From the line with "Hướng dẫn mua hàng (423, 2130)" through the line with "Tin tức (440, 142)", inclusive, return each line of the data below exactly and leave the rest out.

(Stored data begins)

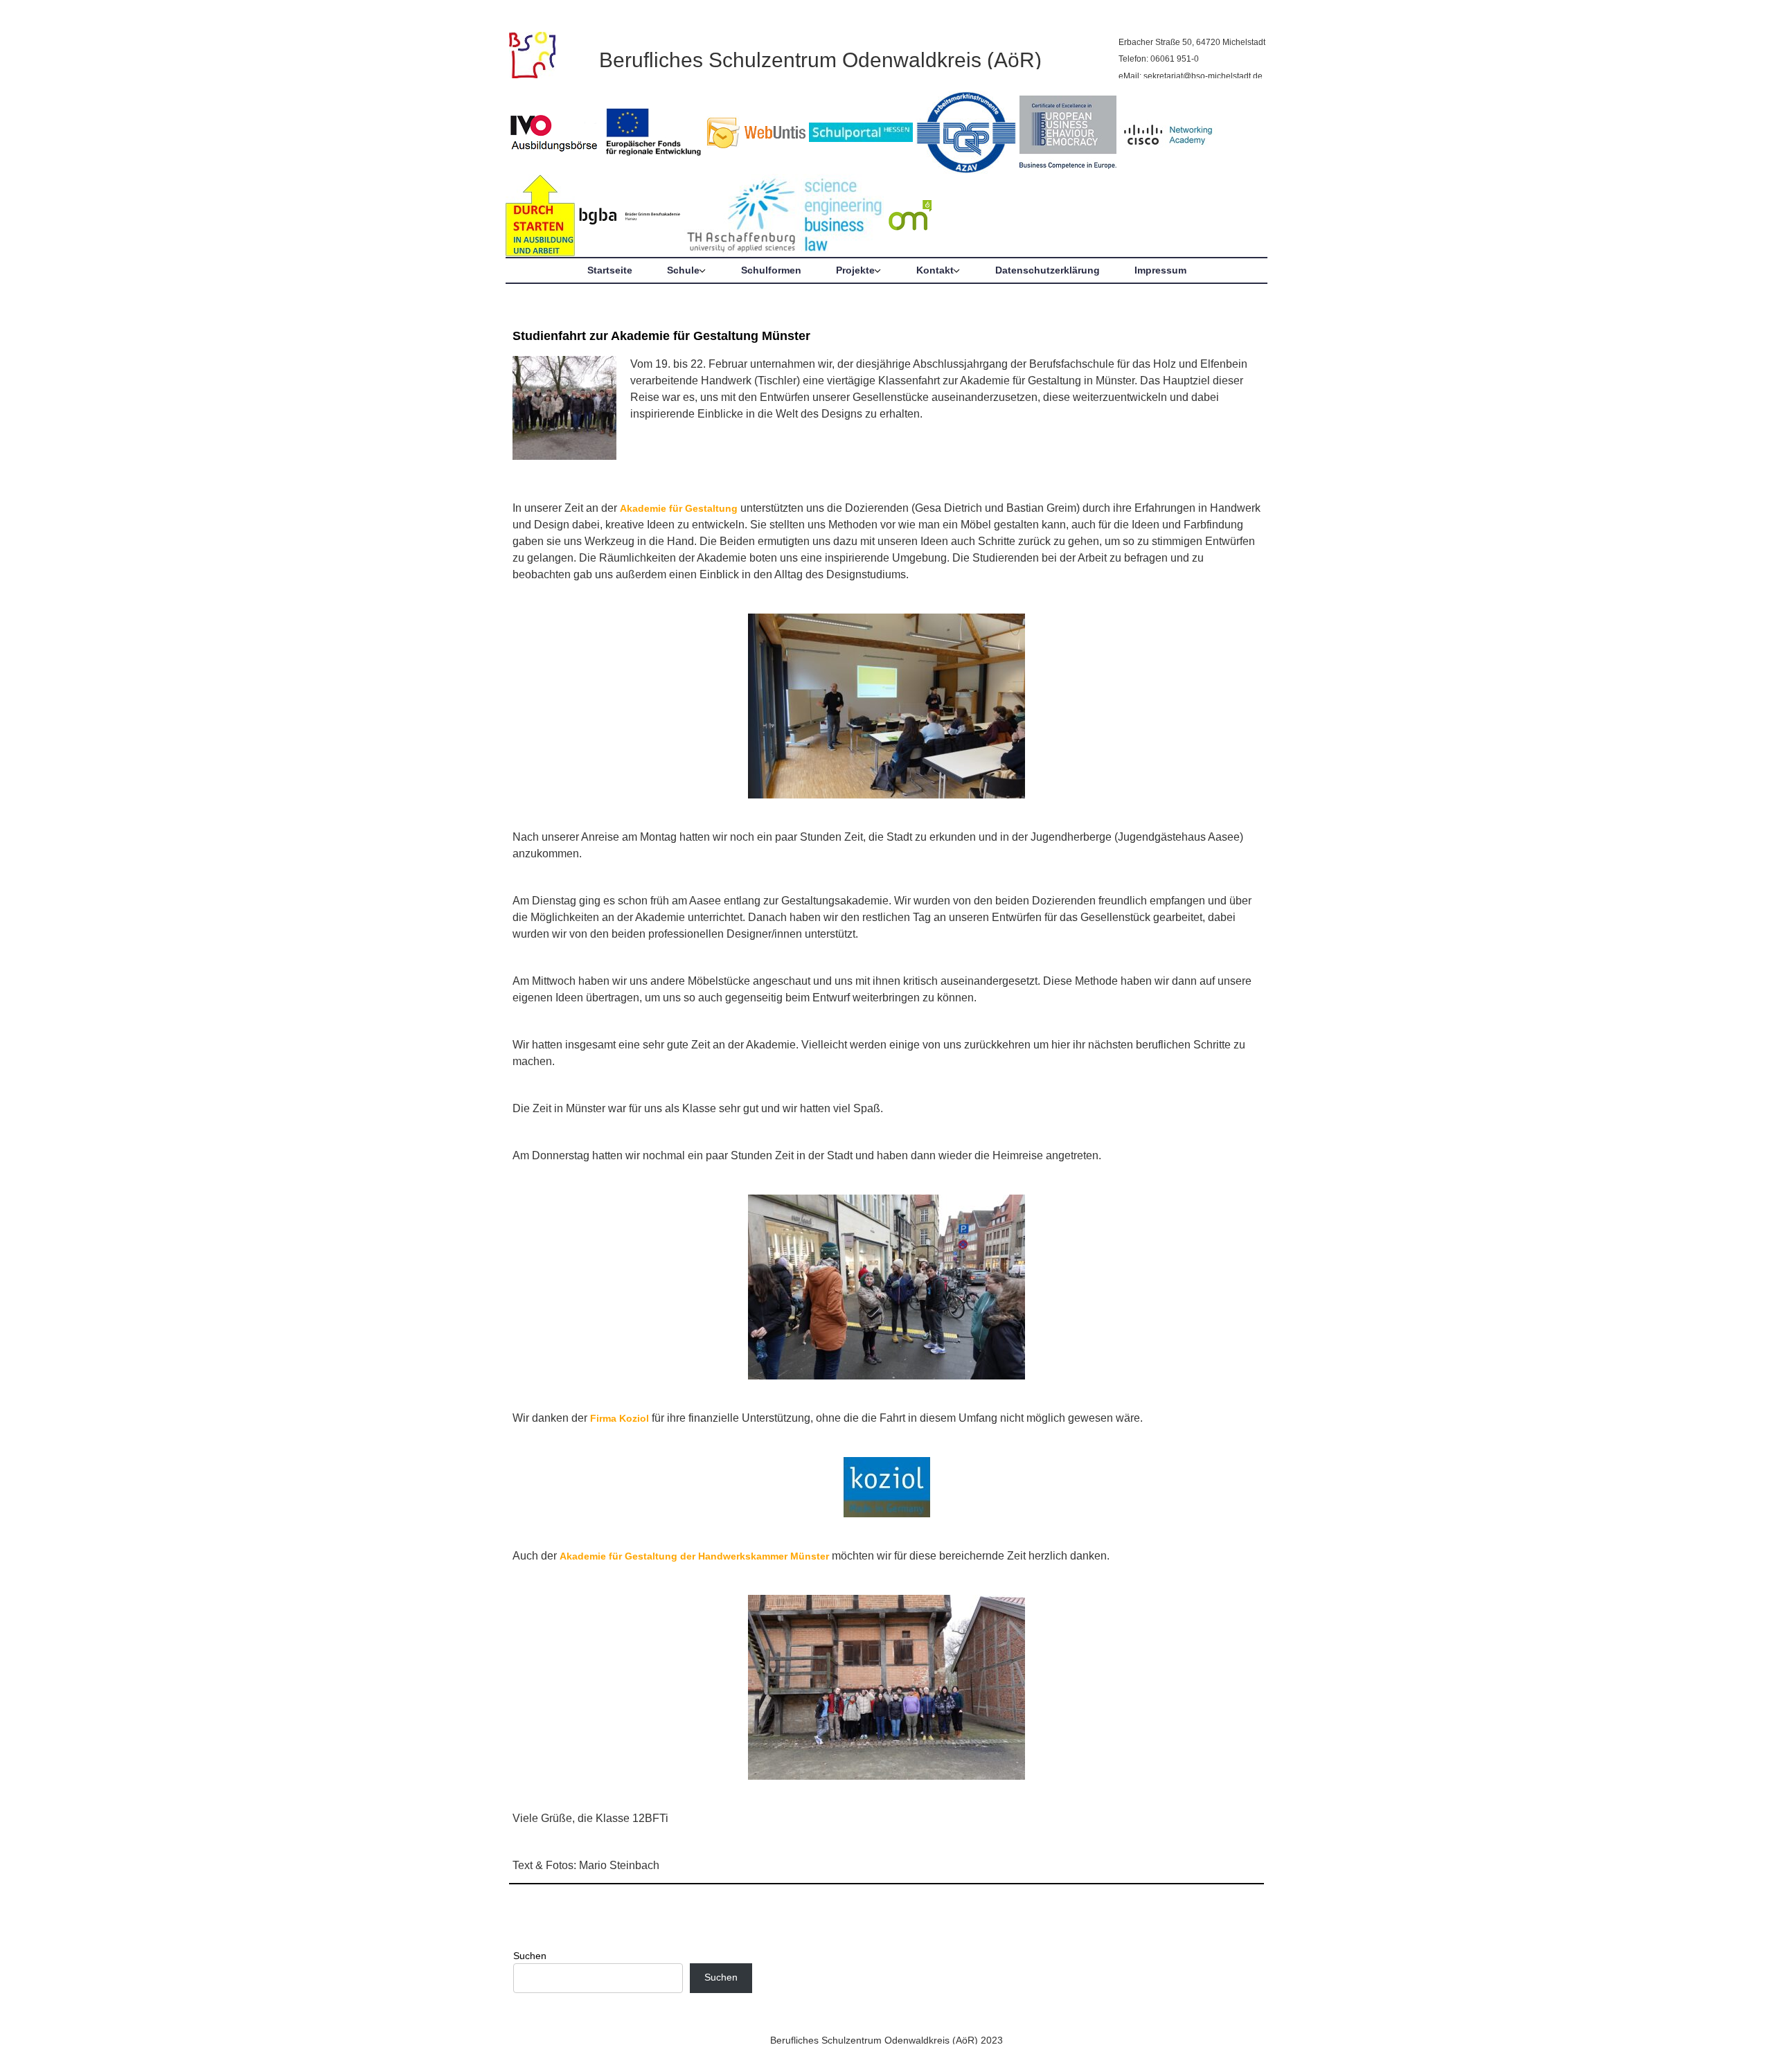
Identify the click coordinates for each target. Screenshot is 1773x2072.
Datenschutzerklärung (1047, 270)
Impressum (1160, 270)
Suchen (529, 1955)
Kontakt (935, 270)
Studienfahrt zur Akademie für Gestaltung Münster (661, 336)
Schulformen (771, 270)
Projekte (855, 270)
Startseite (609, 270)
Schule (683, 270)
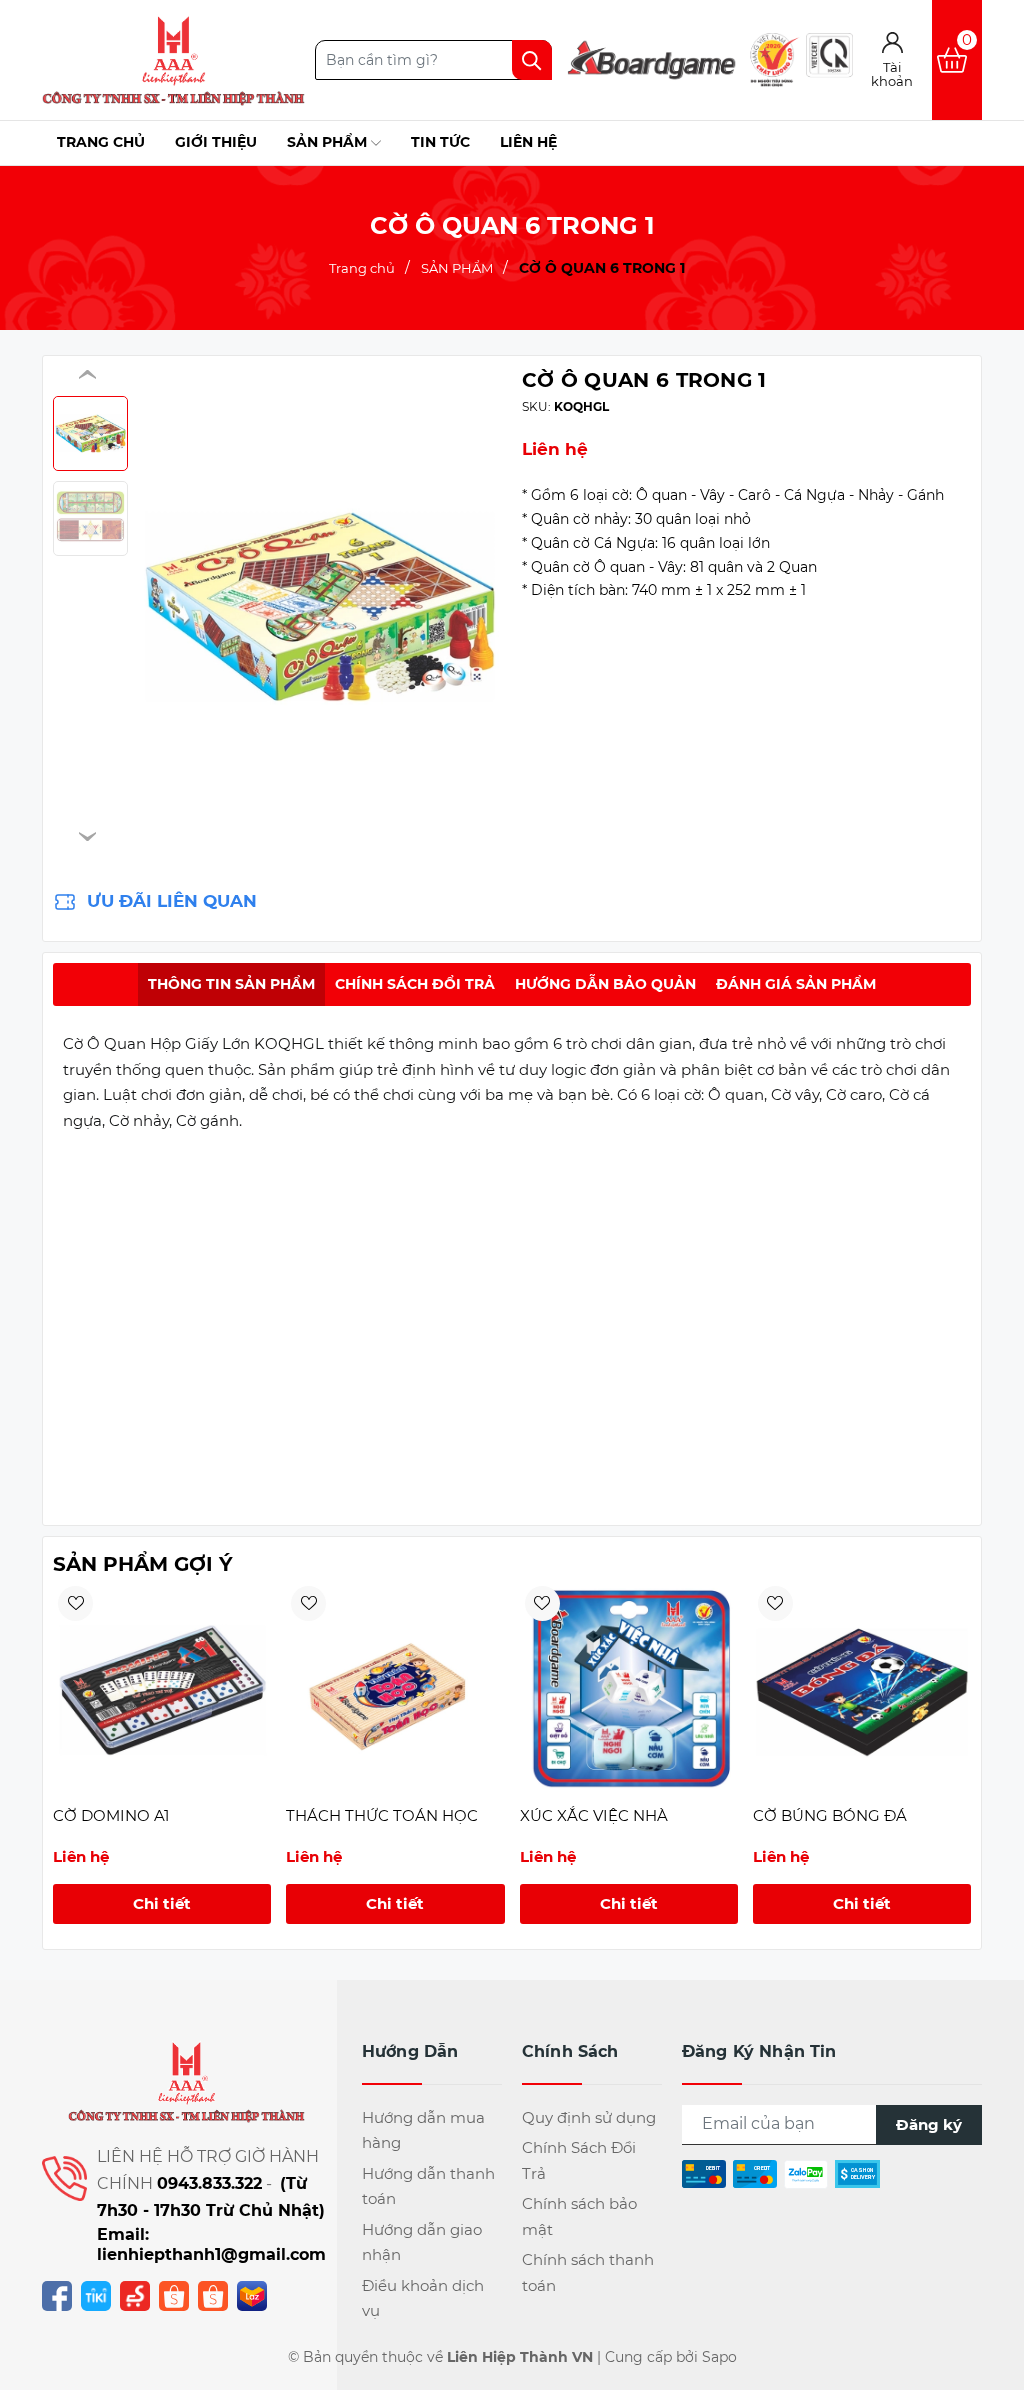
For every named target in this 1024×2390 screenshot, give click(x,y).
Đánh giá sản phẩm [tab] (796, 984)
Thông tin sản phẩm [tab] (231, 984)
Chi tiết (162, 1903)
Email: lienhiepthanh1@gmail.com (211, 2245)
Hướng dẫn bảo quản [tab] (605, 984)
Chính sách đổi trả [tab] (415, 984)
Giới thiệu (216, 142)
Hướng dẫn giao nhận (422, 2242)
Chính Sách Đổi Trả (579, 2160)
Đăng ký (929, 2124)
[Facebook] (57, 2294)
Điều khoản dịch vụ (423, 2298)
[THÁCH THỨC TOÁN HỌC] (395, 1690)
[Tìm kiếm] (532, 60)
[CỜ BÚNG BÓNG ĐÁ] (862, 1690)
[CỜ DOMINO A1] (162, 1690)
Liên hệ (528, 142)
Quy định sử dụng (589, 2117)
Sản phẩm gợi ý (143, 1564)
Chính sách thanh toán (588, 2272)
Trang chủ (101, 142)
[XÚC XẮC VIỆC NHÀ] (629, 1690)
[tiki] (96, 2294)
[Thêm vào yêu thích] (75, 1603)
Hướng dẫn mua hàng (423, 2130)
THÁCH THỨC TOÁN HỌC (382, 1815)
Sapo (719, 2357)
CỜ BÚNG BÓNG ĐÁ (830, 1815)
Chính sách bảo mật (579, 2216)
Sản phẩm (329, 142)
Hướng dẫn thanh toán (428, 2186)
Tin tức (440, 142)
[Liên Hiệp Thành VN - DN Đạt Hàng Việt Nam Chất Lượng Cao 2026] (173, 60)
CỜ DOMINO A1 (111, 1815)
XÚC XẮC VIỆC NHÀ (594, 1815)
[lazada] (252, 2294)
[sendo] (135, 2294)
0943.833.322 (209, 2183)
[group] (320, 606)
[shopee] (174, 2294)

(Stored data ends)

* _Response to the task_:
Hướng dẫn mua hàng (423, 2130)
THÁCH THỨC TOÁN HỌC (382, 1815)
Sapo (719, 2357)
CỜ BÚNG BÓNG ĐÁ (830, 1815)
Chính sách bảo mật (579, 2216)
Sản phẩm (329, 142)
Hướng dẫn thanh toán (428, 2186)
Tin tức (440, 142)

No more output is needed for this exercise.